It was recently reported that circRNA transcribed from SETD3 gene exons 2–6 was downregulated in HCC, and the level of the circSETD3 transcript correlated with tumor size and the malignant differentiation of HCC [70]. CircSETD3 is postulated to act as an miRNA sponge that downregulates the level of miR-421, an essential promoter of HCC. Intriguingly, the latest report on the role of circSETD in nasopharyngeal carcinoma revealed the opposite function of circSETD, and indicated that the transcript seems to promote the migration and invasiveness of nasopharyngeal carcinoma [71] by attenuating miR-615-5p and miR-1538. This, in turn, results in the upregulation of MAPRE1 expression and inhibition of α-tubulin acetylation [71]. Thus, the actual role of circSETD3 in carcinogenesis is unclear.
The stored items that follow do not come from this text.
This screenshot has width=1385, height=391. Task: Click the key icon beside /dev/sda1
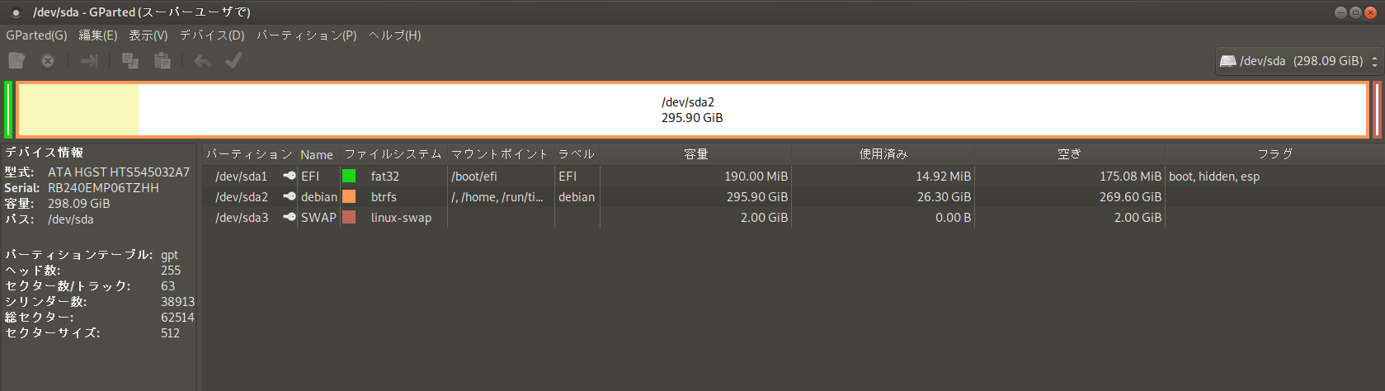pos(289,176)
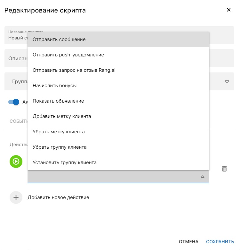The width and height of the screenshot is (240, 250).
Task: Select Начислить бонусы from the list
Action: pyautogui.click(x=118, y=86)
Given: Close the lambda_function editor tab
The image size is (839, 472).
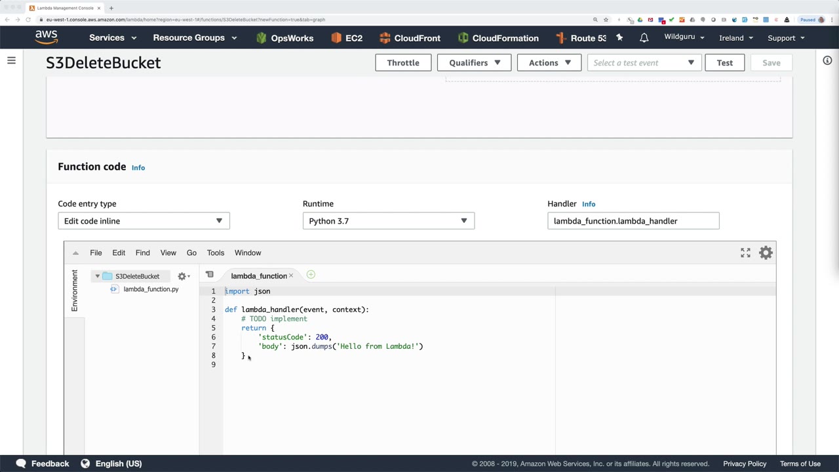Looking at the screenshot, I should (x=291, y=276).
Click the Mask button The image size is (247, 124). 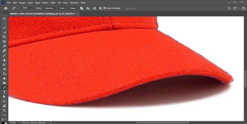pos(62,8)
The role of SETD3 in breast cancer is largely determined by the expression of hormone receptors and the mutational status of the p53 protein. In triple negative breast cancer patients with a mutational burden within the p53 protein, the higher level of SETD3 protein was found to correlate with poor prognosis [68]. By contrast, in patients with estrogen receptor positive breast cancer, a higher level of SETD3 correlated with better clinical outcomes [68]. The SETD3 protein has been shown to regulate the expression of various genes associated with cancer progression, including FOXM1, ACTB, ASMA, ACTG, FSCN, and FBXW7. However, the regulation by SETD3 seems to be cell specific [68], and thus, it is difficult to decipher the role and mechanism of this protein.
The SETD3 protein was also implicated in the resistance of cervical cancer (CC) to radiotherapy [72]. With the use of the radioresistant SiHa cell line and a parental cell line lacking radioresistance, it was demonstrated that the level of the SETD3 protein negatively correlated with radioresistance, and its expression was downregulated in radiotherapy-resistant SiHa cells. Analysis of clinical samples from radiotherapy prone and resistant patients revealed comparable results [72]. The finding that SETD3 knockdown decreased the rate of cell death, DNA damage, and apoptosis raised a question regarding the mechanism involved in the protective effect of the SETD3 protein. The elevated level of this protein in CC was associated with decreased expression of KLC4, which was previously shown to participate in cell death by regulating DNA damage response in lung cancer cell lines [73]. However, additional studies are required for further clarification of the function of SETD3 in CC.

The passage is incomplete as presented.